Vous avez toujours eu un rapport fort à l’écriture ?
Oui, écrire est beaucoup plus amusant pour moi que dessiner. Pourtant je me suis toujours pensé comme peintre ou dessinateur, pas comme écrivain. J’écrivais pour moi, quelquefois je donnais à lire à des amis ce que j’avais écrit, et ils me disaient : « C’est très bon, tu devrais le publier ». Mais jusqu’à présent je ne suis jamais passé à l’acte. Maintenant je me sens prêt à le faire.

Il y a une autre de vos productions dont nous n’avons pas parlé, c’est la série Sin wa Jim, que vous avez dessinée sur des scénarios de votre éditrice, Nadine Touma. Il s’agissait de bandes dessinées destinées à sensibiliser certaines populations à des questions sociales, telle que l’égalité, les droits de la femme...

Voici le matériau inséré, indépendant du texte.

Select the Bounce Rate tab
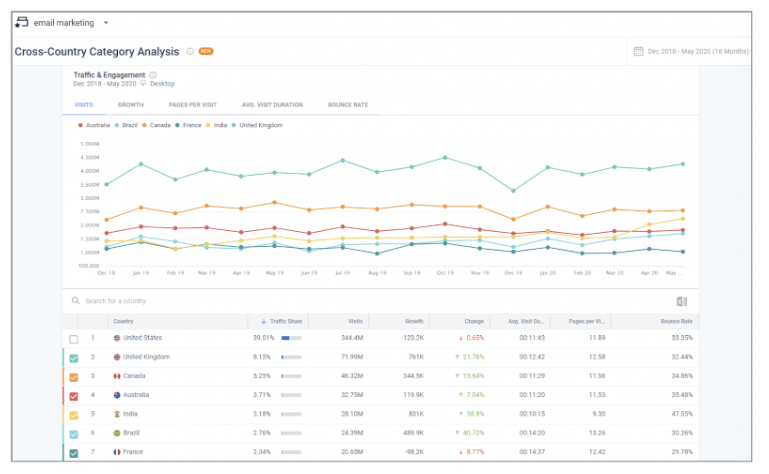 pos(347,104)
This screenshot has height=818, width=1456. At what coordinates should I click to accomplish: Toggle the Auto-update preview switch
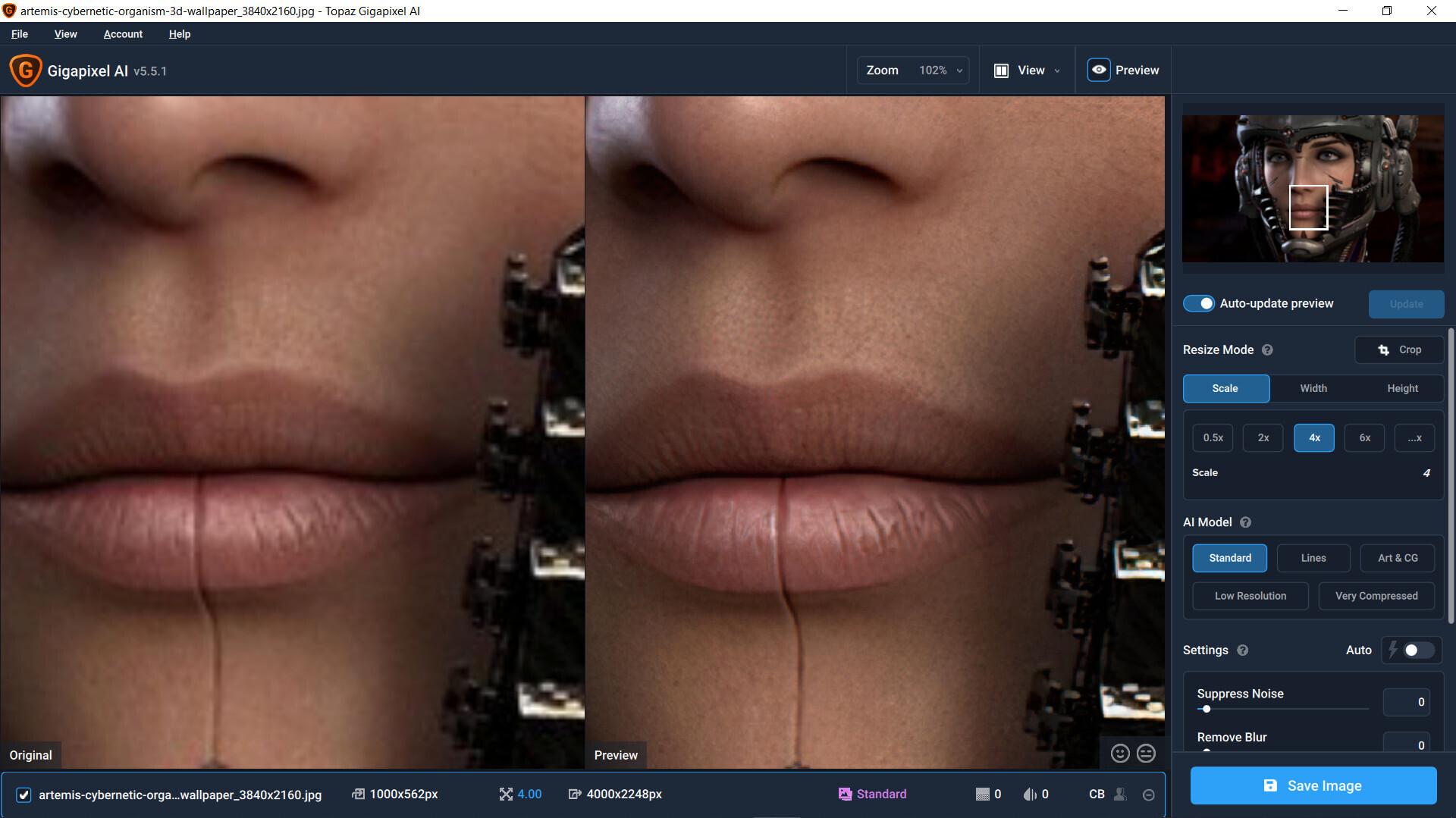[1199, 303]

C’est une ONG travaillant dans le domaine des droits humains en général qui nous avait commandé ce travail. C’était des séries de petits livrets à l’italienne, format strip, qui pouvaient être distribués partout et servir de support à des campagnes de sensibilisation dans les villages, les écoles, les camps palestiniens, etc. L’action était systématiquement située à bord d’un taxi. Mais, comme souvent à Beyrouth, les initiatives sont lancées puis s’interrompent faute d’argent, ou parce qu’un administrateur est remplacé à tel ou tel poste. C’est extrêmement frustrant. Il n’y a eu que trois livrets publiés, alors que beaucoup d’autres étaient prévus. En fait, ce qui est sorti, en 2012 je crois, c’est ce qui devait servir de test pour l’ensemble de la collection projetée.

Propos recueillis à la Maison des Auteurs le 21 juin 2016 par Thierry Groensteen, traduits de l’anglais.